Solve $33x≡9$ (mod 29)

Question

I'm having trouble solving congruences. I can't seem to find a method (a series of steps) to follow in order to find the solutions of a linear congruence. In particular, I have $33x≡9$ (mod 29). My thoughts: gcd (33,29) $=1$, so there is one solution. I don't know what to do next (I tried using Euclid's algorithm...). Thanks

Answer 1

We have $$33=4\mod29$$ and $$4^{-1}=22\mod29$$ because $4(22)=88=29*3+1$. Therefore the answer is $$9*22=198=24\mod29$$

Answer 2

$$\begin{align} 33x=29y+9 & =>4x=29(y-x)+9 \\ & => y-x=2k+1\\ & =>2x=29k+19\\ & => k=2n+1\\ & => x=29n+24.\end{align} $$

Answer 3

Hint $\ {\rm\ mod}\ 29\!:\ x\equiv \dfrac{9}{33}\equiv \dfrac{-20}{4}\equiv -5\equiv 24$

Such reduction and ad-hoc sign twiddling works quite well for small numbers. For larger numbers one can use the Extended Euclidean Algorithm to invert the denominator. Or one can use Gauss's algorithm, since here the modulus is prime.
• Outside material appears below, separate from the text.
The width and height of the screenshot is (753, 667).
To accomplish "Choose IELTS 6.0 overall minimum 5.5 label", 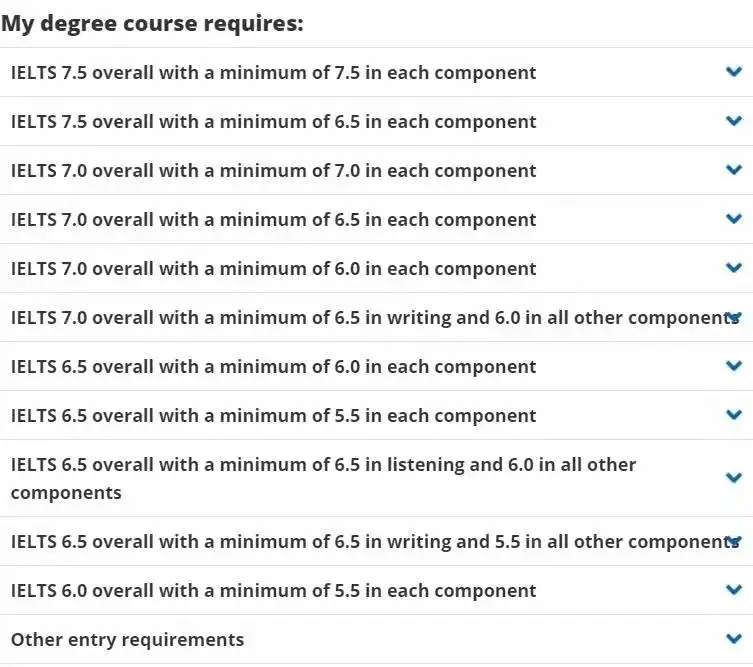I will [x=273, y=591].
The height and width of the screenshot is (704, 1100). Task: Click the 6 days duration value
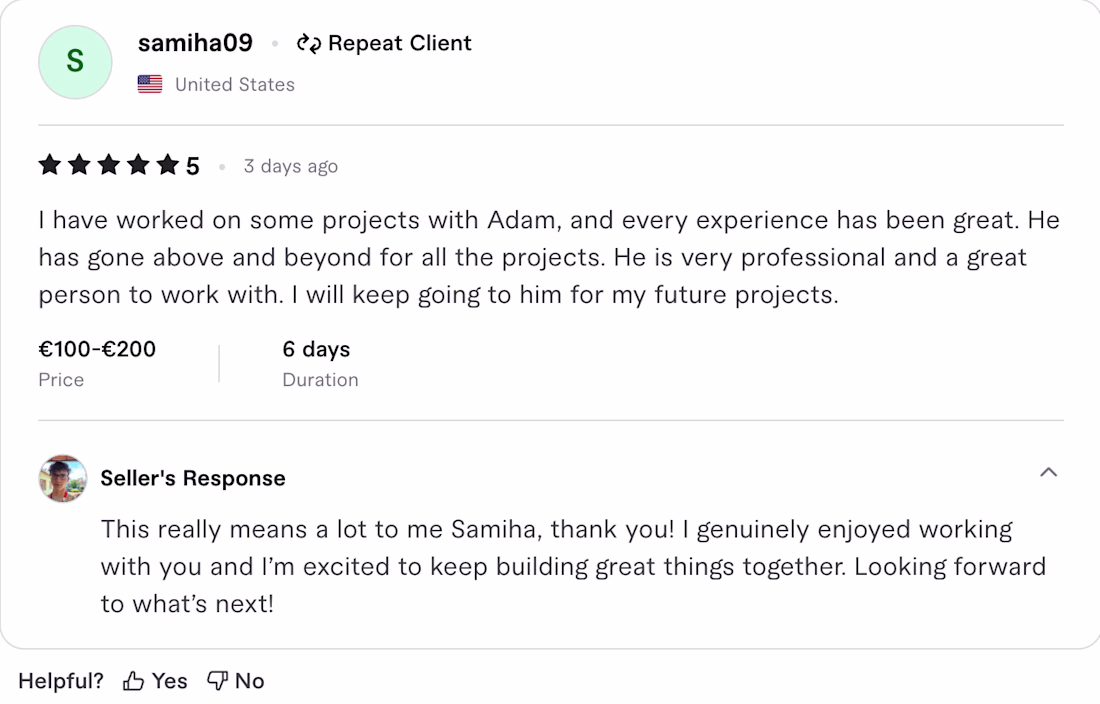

Beware $\ $ The use of fractions in modular arithmetic is valid only when the denominator is invertible, i.e. coprime to the modulus. Otherwise the quotient need not be unique, for example mod $\rm\:10,\:$ $\rm\:4\,x\equiv 2\:$ has solutions $\rm\:x\equiv 3,8,\:$ so the "fraction" $\rm\:x \equiv 2/4\pmod{10}\,$ cannot designate a unique solution of $\,4x\equiv 2.\,$ Indeed, the solution is $\rm\:x\equiv 1/2\equiv 3\pmod 5,\,$ which requires canceling $\,2\,$ from the modulus too, since $\rm\:10\:|\:4x-2\iff5\:|\:2x-1.\:$

Generally the grade-school rules of fraction arithmetic apply universally (i.e. in all rings) where the denominators are invertible. This fundamental property will be clarified conceptually when one learns in university algebra about the universal properties of fractions rings and localizations.

Answer 4

The Euclidean algorithm is indeed the method par excellence for computing modular inverses. Or more to the point, the extended Euclidean algorithm, which finds a solution to the equation

$$ 33 u + 29 v = 1$$

for you. (or it would solve $4u + 29v = 1$ for you, if you've already figured out that $33 \equiv 4$ and simplified the problem) (I put $1$ on the right hand side, since you already know the $\gcd$ is $1$)

How does this help you? Well, what happens if you simplify this equality modulo $29$?